Postby citykitty » Sat Mar 12, 2011 11:10 pm

FalafelWaffle wrote:
citykitty wrote:Go to dental school. Residency is optional. Way, way less blood and guts than any medical profession other than maybe psychiatry, and dentists make more money than a good percentage of doctors and work fewer hours.

My husband is graduating from med school in a few weeks. He regrets not going to dental school, because although he's getting the highly competitive residency of his dreams which will bring in money and make him happy, he has to do a residency!
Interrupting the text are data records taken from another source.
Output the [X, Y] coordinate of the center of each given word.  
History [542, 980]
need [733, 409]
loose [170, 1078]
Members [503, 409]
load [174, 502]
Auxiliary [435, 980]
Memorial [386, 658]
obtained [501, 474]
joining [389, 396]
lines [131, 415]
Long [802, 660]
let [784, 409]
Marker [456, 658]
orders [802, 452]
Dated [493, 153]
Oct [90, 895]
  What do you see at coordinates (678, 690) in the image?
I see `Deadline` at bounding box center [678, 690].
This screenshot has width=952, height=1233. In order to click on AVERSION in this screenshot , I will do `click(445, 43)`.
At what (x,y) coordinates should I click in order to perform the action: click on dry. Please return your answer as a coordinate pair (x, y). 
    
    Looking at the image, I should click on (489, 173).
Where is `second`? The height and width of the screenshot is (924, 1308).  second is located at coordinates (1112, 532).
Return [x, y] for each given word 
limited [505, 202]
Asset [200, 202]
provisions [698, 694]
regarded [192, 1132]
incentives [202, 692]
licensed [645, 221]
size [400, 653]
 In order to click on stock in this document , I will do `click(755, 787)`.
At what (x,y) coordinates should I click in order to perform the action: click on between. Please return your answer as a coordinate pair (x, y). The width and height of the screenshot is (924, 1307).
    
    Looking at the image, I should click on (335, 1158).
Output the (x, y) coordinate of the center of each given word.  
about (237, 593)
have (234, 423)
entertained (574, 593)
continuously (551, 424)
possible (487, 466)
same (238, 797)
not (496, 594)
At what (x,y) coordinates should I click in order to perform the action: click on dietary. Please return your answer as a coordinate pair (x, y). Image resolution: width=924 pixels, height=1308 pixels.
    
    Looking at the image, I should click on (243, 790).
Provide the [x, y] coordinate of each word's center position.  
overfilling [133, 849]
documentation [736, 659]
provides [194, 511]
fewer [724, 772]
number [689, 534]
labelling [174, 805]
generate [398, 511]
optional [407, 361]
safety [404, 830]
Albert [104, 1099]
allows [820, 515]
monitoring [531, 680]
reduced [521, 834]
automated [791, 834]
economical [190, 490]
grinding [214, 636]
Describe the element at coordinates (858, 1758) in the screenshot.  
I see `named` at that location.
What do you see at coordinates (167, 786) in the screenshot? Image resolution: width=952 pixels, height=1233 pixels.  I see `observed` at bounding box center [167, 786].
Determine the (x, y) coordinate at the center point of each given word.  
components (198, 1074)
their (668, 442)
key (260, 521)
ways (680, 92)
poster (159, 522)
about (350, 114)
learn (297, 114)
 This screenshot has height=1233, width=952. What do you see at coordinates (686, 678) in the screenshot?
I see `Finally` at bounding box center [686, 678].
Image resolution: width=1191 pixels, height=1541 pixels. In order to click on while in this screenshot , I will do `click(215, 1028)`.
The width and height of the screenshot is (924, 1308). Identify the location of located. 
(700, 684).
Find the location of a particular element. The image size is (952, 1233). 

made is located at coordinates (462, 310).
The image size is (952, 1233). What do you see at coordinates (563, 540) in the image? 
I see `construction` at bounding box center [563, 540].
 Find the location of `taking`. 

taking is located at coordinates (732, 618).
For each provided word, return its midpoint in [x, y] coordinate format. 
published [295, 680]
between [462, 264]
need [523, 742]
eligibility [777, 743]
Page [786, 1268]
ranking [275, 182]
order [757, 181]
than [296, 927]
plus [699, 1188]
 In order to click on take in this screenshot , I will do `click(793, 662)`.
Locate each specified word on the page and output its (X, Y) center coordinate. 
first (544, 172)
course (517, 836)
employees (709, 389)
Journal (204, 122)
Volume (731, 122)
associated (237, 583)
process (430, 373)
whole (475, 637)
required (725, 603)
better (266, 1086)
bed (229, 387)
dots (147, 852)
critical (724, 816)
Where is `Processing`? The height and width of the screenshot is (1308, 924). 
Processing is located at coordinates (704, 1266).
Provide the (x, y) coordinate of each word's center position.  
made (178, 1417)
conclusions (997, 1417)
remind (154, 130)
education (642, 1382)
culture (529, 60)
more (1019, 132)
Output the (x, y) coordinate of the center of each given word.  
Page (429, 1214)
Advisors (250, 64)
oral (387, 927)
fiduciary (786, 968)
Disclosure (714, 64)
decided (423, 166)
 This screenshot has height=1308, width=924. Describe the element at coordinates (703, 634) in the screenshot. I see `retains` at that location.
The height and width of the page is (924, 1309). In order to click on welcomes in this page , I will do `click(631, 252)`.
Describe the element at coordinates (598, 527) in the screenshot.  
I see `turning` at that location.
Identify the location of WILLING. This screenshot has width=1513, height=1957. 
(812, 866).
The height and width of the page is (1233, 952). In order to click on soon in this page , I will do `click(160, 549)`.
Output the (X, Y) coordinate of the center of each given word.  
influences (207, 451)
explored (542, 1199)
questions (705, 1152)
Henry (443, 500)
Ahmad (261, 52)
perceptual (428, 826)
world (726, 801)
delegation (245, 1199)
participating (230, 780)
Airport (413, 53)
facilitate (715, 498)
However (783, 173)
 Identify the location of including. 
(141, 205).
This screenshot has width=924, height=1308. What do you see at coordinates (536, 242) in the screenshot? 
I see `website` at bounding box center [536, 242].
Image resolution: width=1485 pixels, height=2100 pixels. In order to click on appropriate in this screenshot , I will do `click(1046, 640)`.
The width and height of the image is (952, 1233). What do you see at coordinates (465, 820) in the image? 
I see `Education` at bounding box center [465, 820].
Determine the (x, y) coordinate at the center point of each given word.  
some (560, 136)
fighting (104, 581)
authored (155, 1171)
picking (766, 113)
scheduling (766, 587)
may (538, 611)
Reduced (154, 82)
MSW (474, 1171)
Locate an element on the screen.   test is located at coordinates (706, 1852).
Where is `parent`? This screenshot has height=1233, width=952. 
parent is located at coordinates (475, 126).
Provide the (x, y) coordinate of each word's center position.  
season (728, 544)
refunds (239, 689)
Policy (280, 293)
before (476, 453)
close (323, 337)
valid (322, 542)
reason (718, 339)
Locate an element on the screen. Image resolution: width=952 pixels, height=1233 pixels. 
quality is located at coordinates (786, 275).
He tells everybody to go to dental school. Seriously.

You can work 4 days a week and make plenty of money to do whatever you want the other 3 days.

Dental school FTW!


No. Not dental school ftw. Call me cynical, but I always snort when a med school graduate/doctor says that I "should go to dental school." Grass is greener and all that. Not as easy as it's made out to be. If you want advice on whether you should go to dental school, talk to ACTUAL DENTISTS, not bitter, delusional medical residents.



Eh, maybe it's that grass is always greener phenomenon. But, my husband knows several dentists and none of them regret their decision. Dental school was easier to get into, less stressful, and the payoff comes sooner.

My husband is going into dermatology, which is a great field, but even he says he'd rather be a dentist.